#### [TASK DESCRIPTION]
Rewrite the lines from the one containing "Tap the letter D. at the title start" through the one containing "point(652,339)", inclusive, keeping the requests and scaling every answer coordinate by 0.6, rounded to a whole number with halves going up.

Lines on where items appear
◆ ◆ ◆ ◆

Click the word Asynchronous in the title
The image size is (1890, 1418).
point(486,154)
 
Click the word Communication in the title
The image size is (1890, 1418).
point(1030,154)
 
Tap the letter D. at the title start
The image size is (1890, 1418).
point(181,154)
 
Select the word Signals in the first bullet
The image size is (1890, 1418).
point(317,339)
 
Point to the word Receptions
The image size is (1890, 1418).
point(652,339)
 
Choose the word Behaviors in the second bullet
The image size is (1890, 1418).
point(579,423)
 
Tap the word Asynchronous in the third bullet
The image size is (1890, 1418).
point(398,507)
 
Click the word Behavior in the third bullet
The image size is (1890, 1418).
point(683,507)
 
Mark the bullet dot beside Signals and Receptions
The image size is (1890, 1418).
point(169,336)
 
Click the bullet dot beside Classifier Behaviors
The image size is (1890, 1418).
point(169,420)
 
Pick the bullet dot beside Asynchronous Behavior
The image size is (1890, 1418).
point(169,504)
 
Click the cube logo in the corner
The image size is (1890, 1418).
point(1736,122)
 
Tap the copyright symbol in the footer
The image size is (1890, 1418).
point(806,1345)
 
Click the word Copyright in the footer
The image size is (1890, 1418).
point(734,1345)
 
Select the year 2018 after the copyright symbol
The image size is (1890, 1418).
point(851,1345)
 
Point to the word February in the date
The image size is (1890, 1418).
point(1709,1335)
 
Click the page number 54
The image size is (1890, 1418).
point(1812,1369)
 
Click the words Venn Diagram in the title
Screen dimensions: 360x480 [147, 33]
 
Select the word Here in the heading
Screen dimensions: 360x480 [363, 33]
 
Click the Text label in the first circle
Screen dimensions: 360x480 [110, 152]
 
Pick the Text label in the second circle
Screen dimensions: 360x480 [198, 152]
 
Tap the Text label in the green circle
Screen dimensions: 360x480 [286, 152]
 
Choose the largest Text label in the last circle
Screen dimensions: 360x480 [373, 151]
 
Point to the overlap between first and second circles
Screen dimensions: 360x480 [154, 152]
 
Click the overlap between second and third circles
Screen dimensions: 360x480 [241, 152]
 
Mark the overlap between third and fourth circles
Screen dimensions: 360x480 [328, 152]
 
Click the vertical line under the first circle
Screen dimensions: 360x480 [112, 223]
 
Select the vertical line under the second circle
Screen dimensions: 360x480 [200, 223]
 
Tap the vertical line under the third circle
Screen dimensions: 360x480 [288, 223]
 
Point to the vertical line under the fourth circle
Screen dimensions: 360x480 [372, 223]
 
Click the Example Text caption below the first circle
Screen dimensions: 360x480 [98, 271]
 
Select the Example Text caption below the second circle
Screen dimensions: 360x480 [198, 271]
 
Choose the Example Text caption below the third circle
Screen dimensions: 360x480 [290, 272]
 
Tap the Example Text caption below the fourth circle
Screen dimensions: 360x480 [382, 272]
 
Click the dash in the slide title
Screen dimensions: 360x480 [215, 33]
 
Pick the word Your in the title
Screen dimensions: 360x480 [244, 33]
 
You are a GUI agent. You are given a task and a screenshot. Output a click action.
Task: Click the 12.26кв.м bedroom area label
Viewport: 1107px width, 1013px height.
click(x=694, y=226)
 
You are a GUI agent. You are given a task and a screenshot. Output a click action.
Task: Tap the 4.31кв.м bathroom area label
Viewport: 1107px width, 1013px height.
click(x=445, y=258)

◆ ◆ ◆ ◆

#### [EXPECTED ANSWER]
Tap the letter D. at the title start
The image size is (1890, 1418).
point(109,92)
 
Select the word Signals in the first bullet
The image size is (1890, 1418).
point(190,203)
 
Point to the word Receptions
The image size is (1890, 1418).
point(391,203)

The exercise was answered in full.